REQUIRED ACTION: The output has to be the full set of records, reproduced exactly, minus any picture.
§ §
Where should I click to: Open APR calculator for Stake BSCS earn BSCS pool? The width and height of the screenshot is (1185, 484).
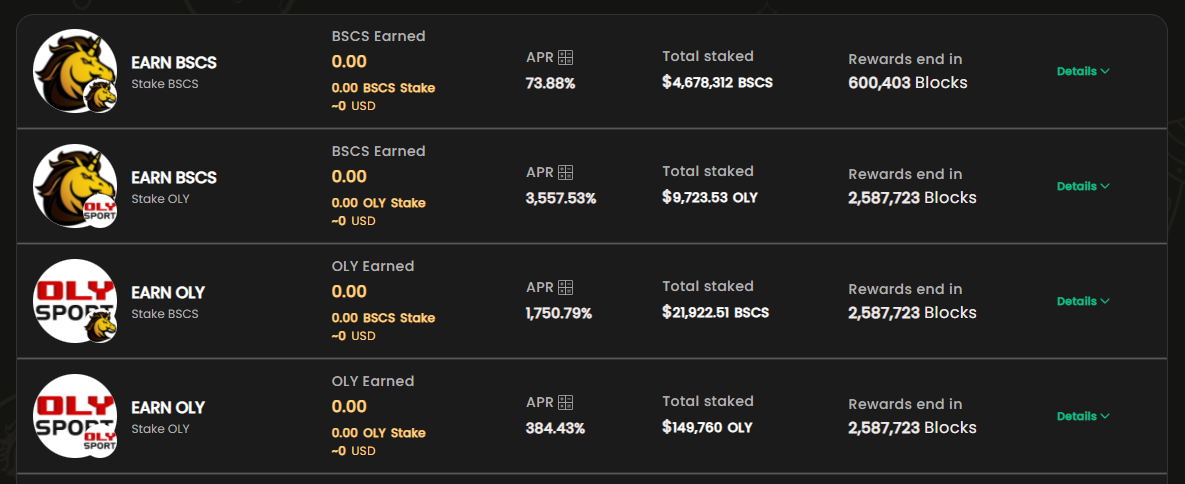pyautogui.click(x=565, y=57)
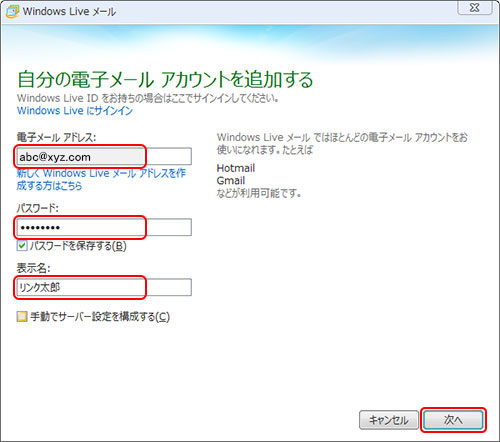This screenshot has width=500, height=442.
Task: Click the Hotmail text example
Action: point(236,168)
§ §
RESULT OF THE TASK:
Where should I click to: Open APR calculator for Stake BSCS earn BSCS pool? The width and height of the screenshot is (1185, 484).
pyautogui.click(x=565, y=57)
This screenshot has width=500, height=442.
Task: Click the Hotmail text example
Action: point(236,168)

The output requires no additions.